The other way to reset a level-triggered interrupt, which is much more common, is to reset (or set) an interrupt acknowledge bit in one of the registers of the device. This bit would be set by the peripheral itself when the interrupt is generated, and reset by the microcontroller (or vice versa). Obviously this only makes sense if there are internal registers that can be addressed by the microcontroller, via either I²C, SPI, parallel bus, or other means. This resetting of a interrupt flag is almost always the way microcontroller acknowledges an interrupt generated by a peripheral located within itself.

The problem with the second approach, is performing an SPI or I²C transfer takes time, and you may not want to spend that much time in your ISR. So you can disable the interrupt that was triggered and set a flag. As soon as you exit the ISR, and enter some sort of idle condition, then based on the flag being set, you can then perform the I²C or SPI transfer to reset the interrupt flag in the peripheral, and then re-enable the interrupt. If you are using a multi-tasking operating system of some type, you can generate an event from within the ISR or whatever it needed in you OS to wake up a task to perform this operation.

If you can't disable just the interrupt that was triggered, and you must disable all interrupts, this obviouls will have a much more drastic effect on your system, and it might be preferable just to do the I²C or SPI communication within the ISR and be done with it.

So, if it is so much trouble to handle level-triggered interrupts, why have them in the first place? Because it allows one to have several different peripherals tied to the same interrupt pin, and be able to identify where the interrupt came from.
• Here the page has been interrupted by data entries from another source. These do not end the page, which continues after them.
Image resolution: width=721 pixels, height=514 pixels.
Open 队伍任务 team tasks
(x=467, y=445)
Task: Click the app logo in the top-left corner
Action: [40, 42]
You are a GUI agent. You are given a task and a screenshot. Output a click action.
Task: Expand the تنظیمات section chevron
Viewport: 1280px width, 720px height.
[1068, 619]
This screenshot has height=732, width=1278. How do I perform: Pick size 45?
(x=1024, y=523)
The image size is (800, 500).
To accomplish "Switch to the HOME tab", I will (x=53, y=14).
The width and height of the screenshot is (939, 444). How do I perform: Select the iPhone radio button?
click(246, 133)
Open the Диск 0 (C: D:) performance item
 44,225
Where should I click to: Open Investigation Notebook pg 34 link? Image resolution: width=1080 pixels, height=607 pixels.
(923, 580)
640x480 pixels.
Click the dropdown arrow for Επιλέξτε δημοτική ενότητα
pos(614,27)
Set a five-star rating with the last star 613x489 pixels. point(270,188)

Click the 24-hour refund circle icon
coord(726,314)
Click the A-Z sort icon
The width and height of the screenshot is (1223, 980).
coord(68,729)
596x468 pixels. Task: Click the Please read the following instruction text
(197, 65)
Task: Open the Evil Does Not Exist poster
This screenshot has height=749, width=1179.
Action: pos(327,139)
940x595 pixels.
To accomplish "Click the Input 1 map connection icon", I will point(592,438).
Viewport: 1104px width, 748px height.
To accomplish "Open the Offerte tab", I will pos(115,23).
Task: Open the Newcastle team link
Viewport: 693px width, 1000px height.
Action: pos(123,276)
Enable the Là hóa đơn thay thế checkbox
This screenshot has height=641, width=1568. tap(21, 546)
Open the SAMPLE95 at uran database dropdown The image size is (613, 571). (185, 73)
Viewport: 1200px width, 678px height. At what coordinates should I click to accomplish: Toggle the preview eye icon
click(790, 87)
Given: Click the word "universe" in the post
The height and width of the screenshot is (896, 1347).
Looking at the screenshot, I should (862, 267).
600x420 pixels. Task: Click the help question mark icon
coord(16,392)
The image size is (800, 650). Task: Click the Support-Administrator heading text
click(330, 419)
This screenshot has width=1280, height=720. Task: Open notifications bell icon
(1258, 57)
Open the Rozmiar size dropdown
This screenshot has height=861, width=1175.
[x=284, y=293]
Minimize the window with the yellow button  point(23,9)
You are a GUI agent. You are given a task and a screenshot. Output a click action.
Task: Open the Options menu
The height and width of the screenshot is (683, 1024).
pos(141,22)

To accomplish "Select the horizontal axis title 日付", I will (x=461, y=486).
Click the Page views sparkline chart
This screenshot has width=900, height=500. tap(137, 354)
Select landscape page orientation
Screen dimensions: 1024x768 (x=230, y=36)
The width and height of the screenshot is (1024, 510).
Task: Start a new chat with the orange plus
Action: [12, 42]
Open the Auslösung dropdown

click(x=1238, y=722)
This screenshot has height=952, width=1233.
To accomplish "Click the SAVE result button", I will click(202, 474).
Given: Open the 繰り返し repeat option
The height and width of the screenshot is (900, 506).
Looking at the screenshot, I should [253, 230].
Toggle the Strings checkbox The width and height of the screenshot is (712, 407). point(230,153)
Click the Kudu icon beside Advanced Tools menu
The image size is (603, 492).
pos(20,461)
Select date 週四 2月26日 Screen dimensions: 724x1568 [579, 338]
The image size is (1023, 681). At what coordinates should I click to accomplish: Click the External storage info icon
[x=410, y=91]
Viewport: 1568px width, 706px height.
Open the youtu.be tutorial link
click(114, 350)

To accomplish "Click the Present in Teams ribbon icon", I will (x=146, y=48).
Say you have only one external interrupt (called Not_Interrupt_In (since I can't use \$\mathsf{\small \overline{\text{Interrupt In}}} \$ in CircuitLab) and two peripherals that can each generate level-triggered interrupts (Not_Interrupt_0 and Not_Interrupt_1). You tie the interrupt outputs of each of these to the same external interrupt pin through a diode. It is assumed they are all configured as open-drain, that is, the normal condition if a logic 1, and when an interrupt occurs, the output goes to logic 0. (If one or both pf the interrupts pins of a peripheral is not open drain, just omit the corresponding resistor.)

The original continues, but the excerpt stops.